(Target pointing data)
--------
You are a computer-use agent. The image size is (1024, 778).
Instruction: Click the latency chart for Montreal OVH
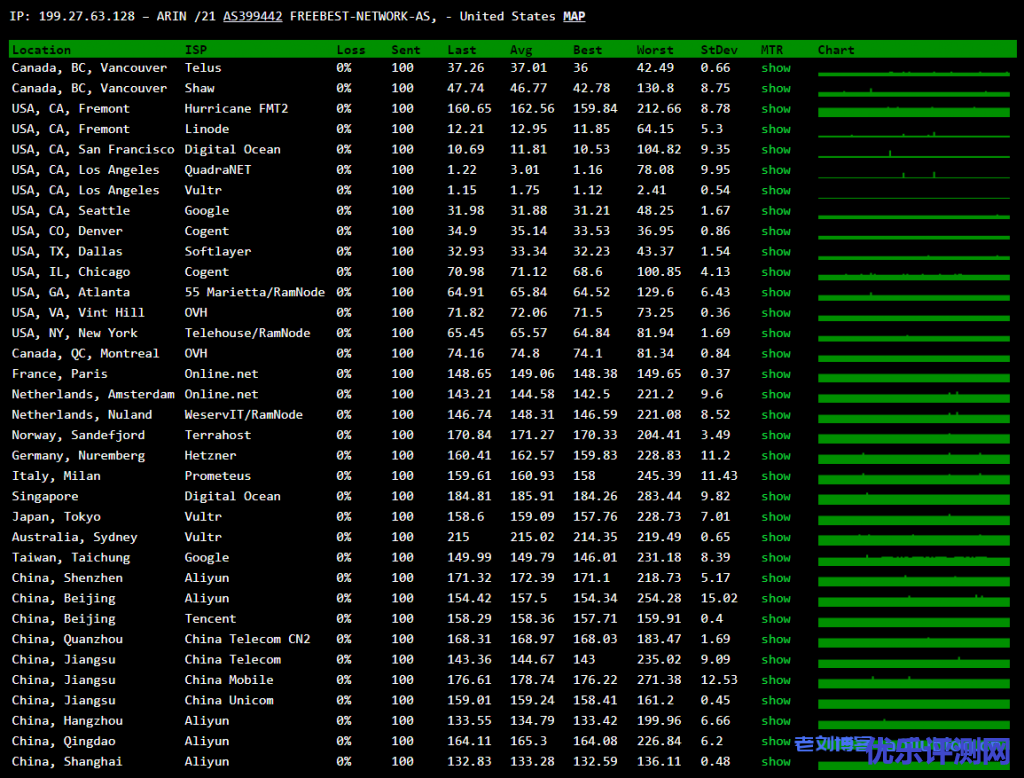pyautogui.click(x=913, y=354)
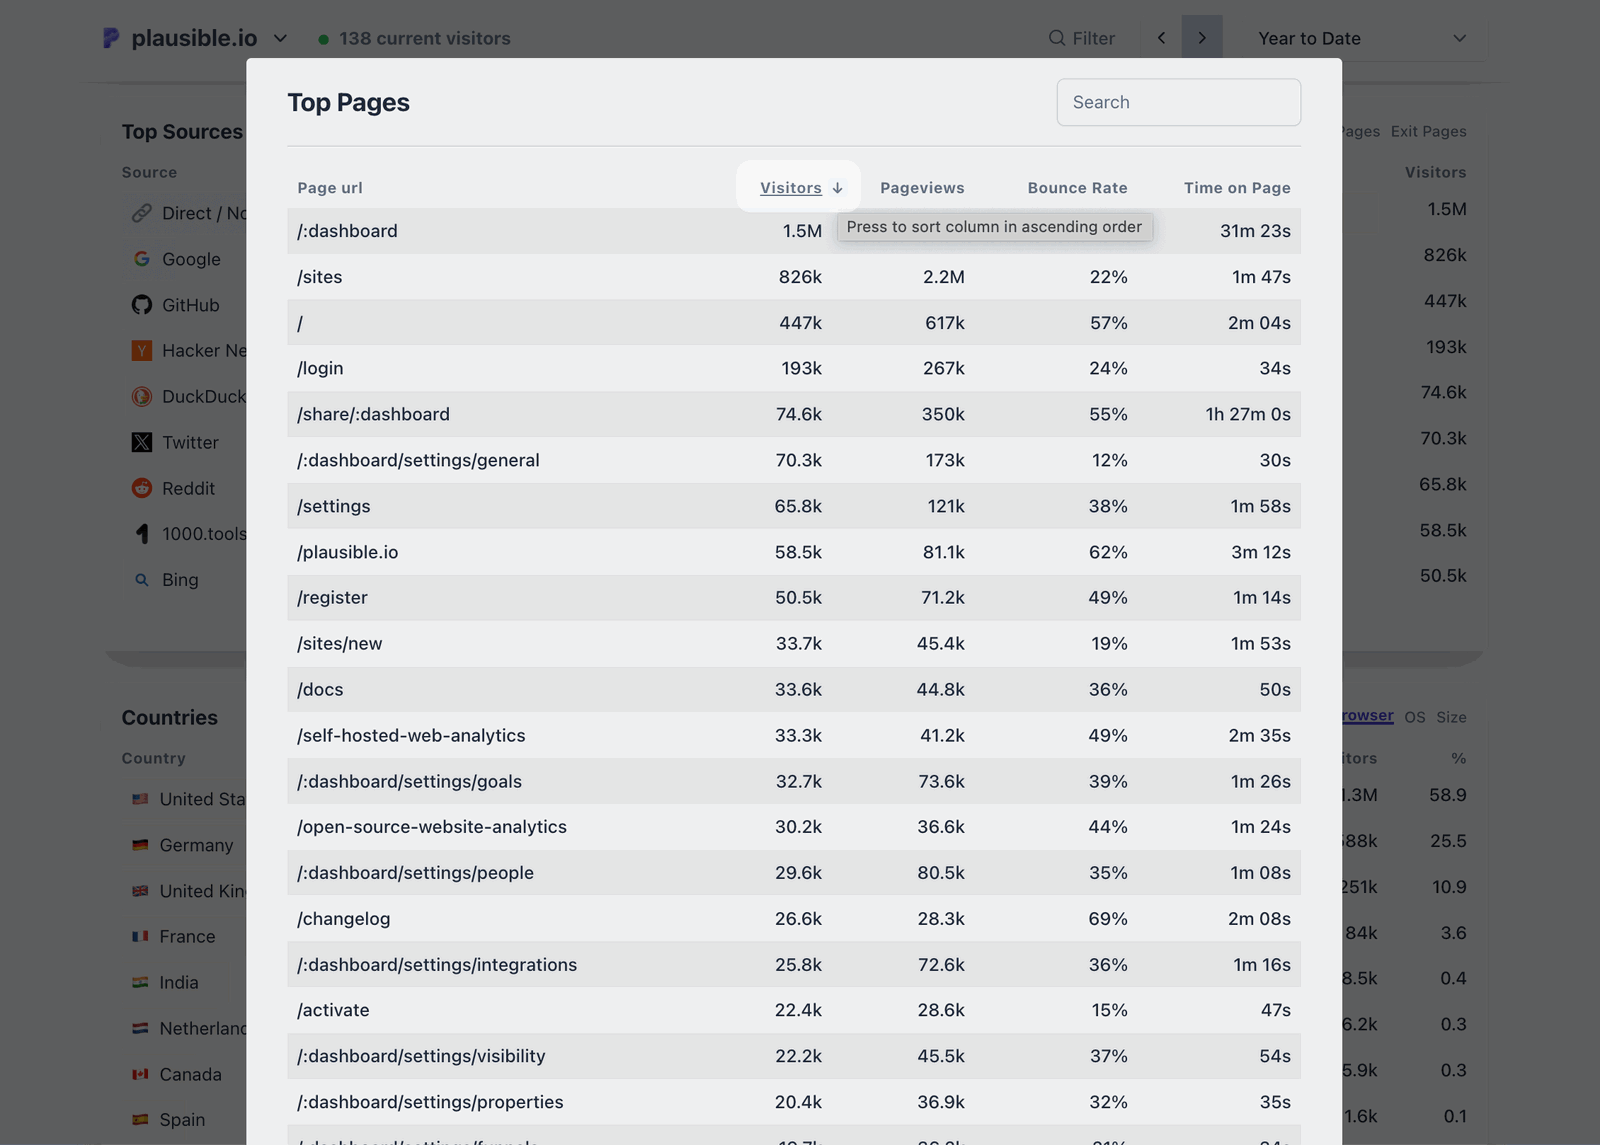The width and height of the screenshot is (1600, 1145).
Task: Expand the plausible.io site switcher
Action: click(x=279, y=38)
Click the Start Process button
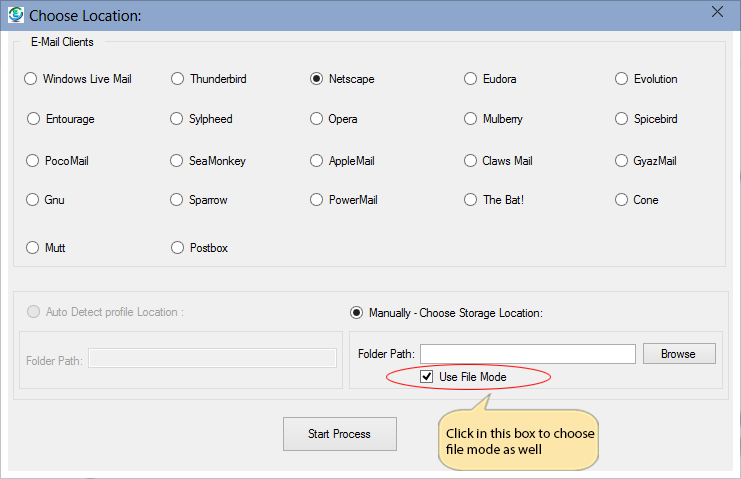The height and width of the screenshot is (479, 741). point(339,434)
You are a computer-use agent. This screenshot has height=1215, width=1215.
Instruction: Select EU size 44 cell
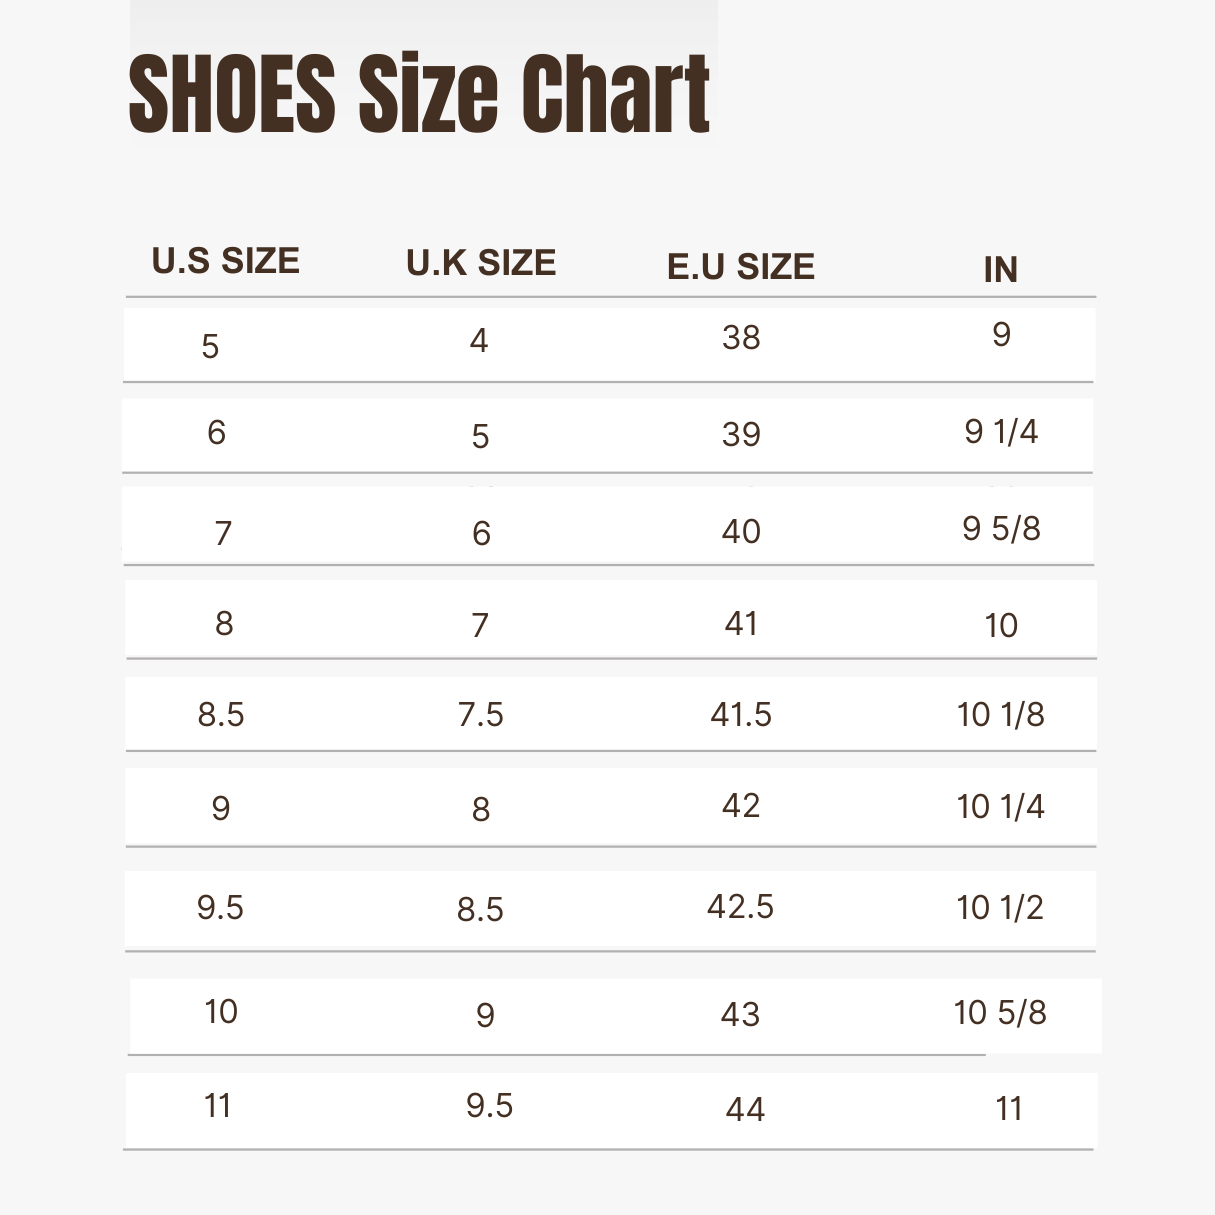[x=745, y=1109]
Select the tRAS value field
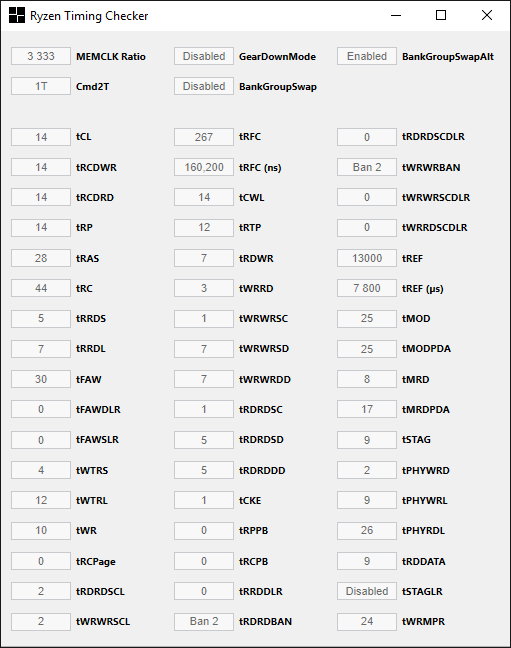The height and width of the screenshot is (648, 511). (41, 258)
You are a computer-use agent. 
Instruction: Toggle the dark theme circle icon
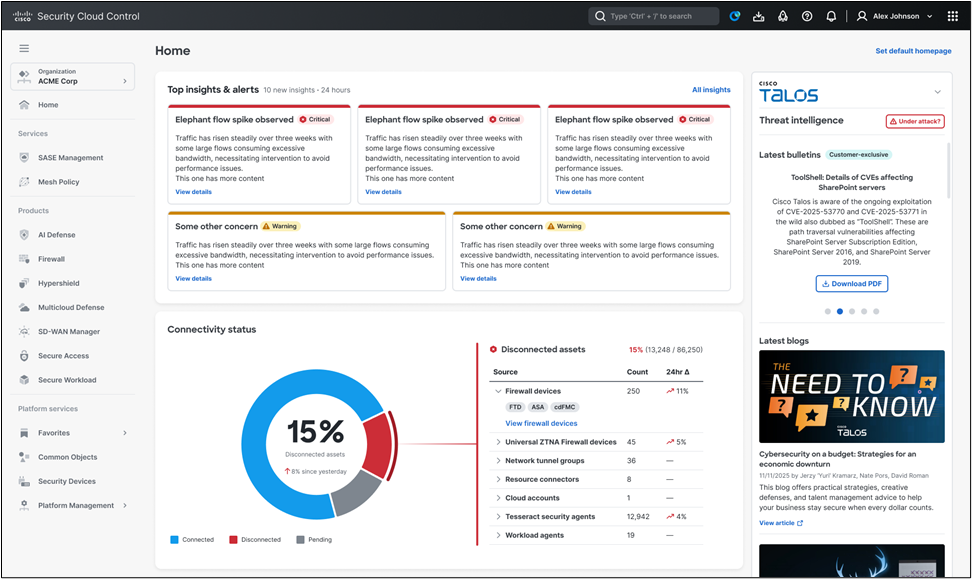point(734,15)
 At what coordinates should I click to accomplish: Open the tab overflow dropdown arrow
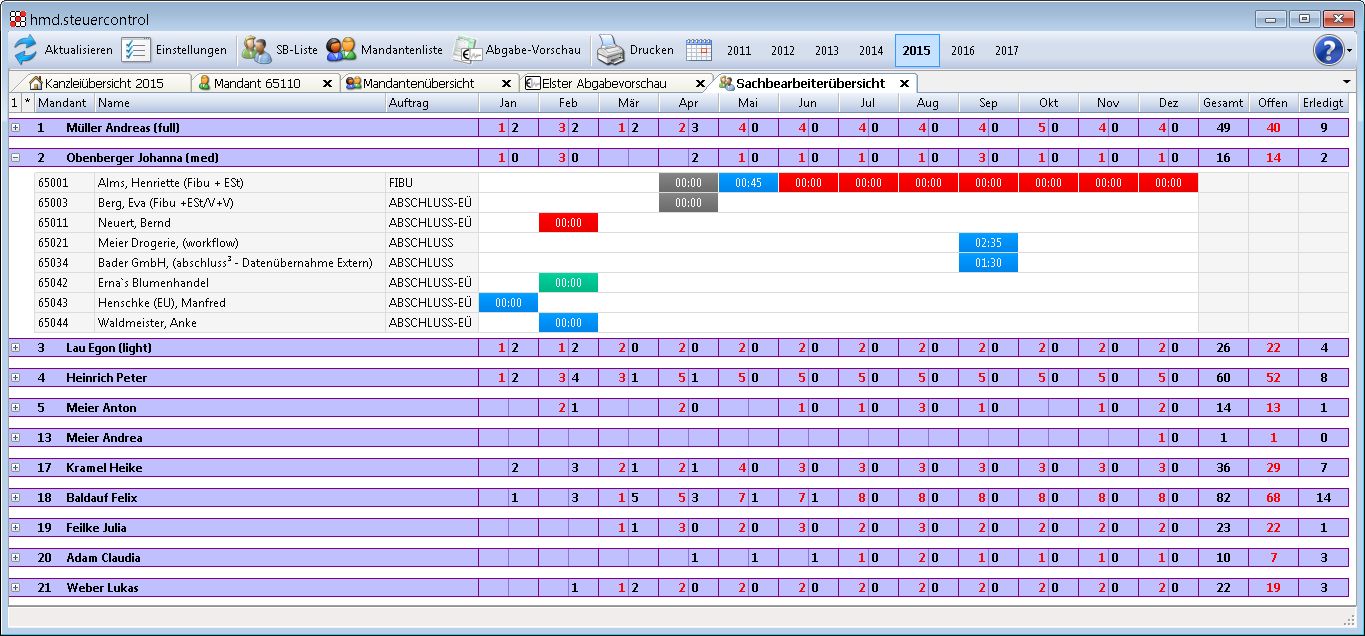[x=1348, y=83]
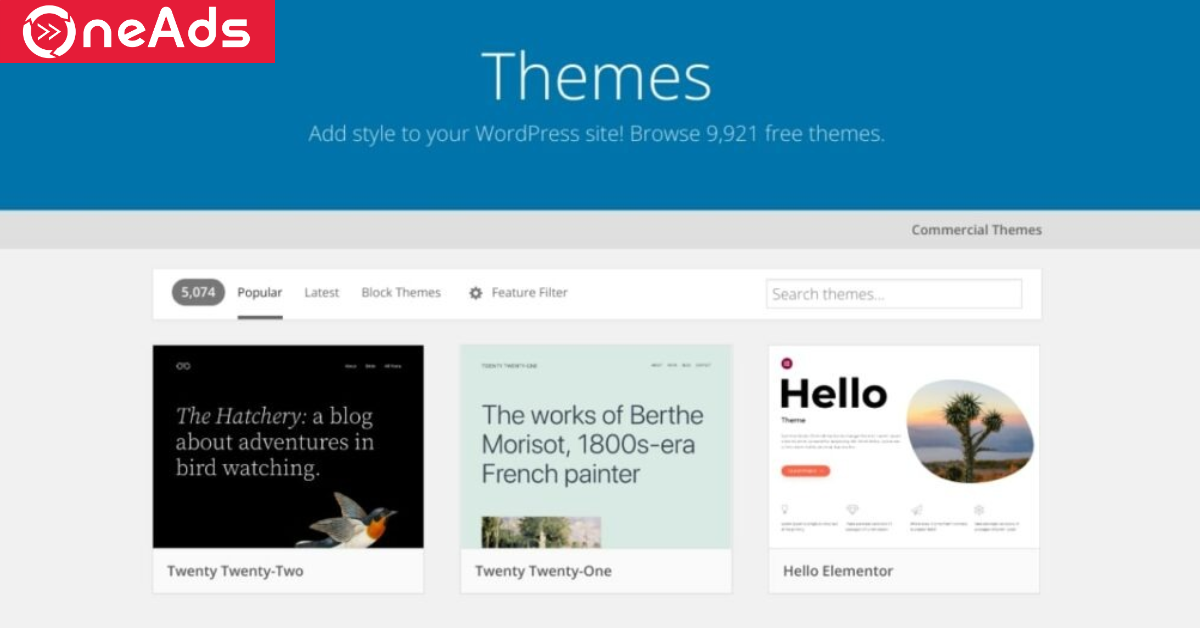This screenshot has height=628, width=1200.
Task: Click the Elementor badge icon in Hello thumbnail
Action: coord(787,363)
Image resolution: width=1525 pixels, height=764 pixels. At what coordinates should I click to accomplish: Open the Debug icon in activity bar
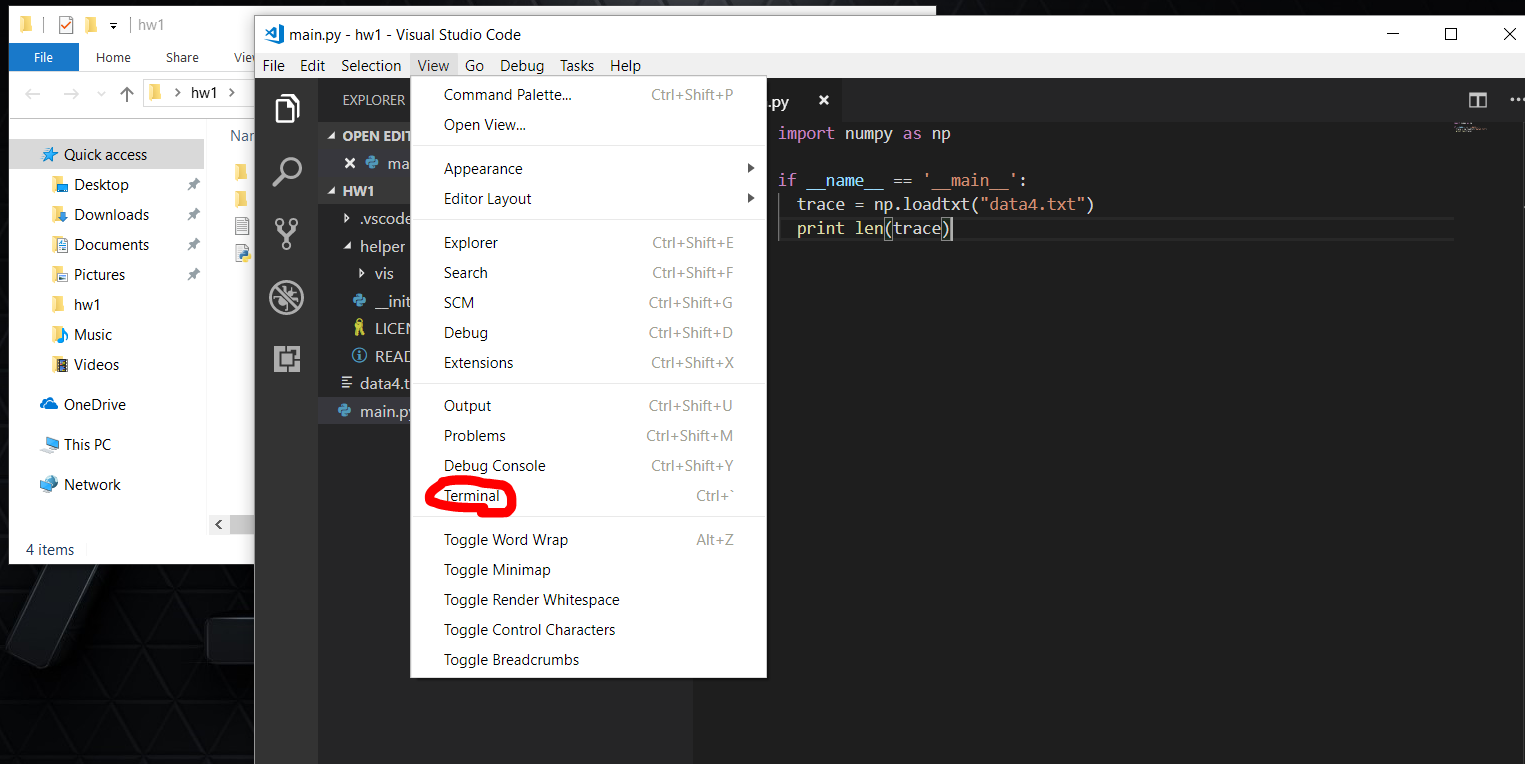pos(287,297)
--------
### BRIEF
Please copy all of the records above word for word, leaving out the pictures.

### EXERCISE OUTPUT
You are a computer-use agent. The image size is (1024, 778).
Instruction: Click the latency chart for Montreal OVH
pyautogui.click(x=913, y=354)
The width and height of the screenshot is (1600, 1145).
Task: Expand the plausible.io site switcher
Action: click(x=279, y=38)
Click the Start Process button
The height and width of the screenshot is (479, 741). point(339,434)
You are a computer-use agent. This screenshot has height=1215, width=1215.
Instruction: Select EU size 44 cell
[x=745, y=1109]
Select the tRAS value field
The height and width of the screenshot is (648, 511). (41, 258)
You are a computer-use agent. 
Instruction: Toggle the dark theme circle icon
point(734,15)
 At what coordinates should I click to accomplish: Open the tab overflow dropdown arrow
[x=1348, y=83]
This screenshot has height=628, width=1200.
Task: Click the Elementor badge icon in Hello thumbnail
Action: coord(787,363)
Image resolution: width=1525 pixels, height=764 pixels. At what coordinates should I click to accomplish: Open the Debug icon in activity bar
pos(287,297)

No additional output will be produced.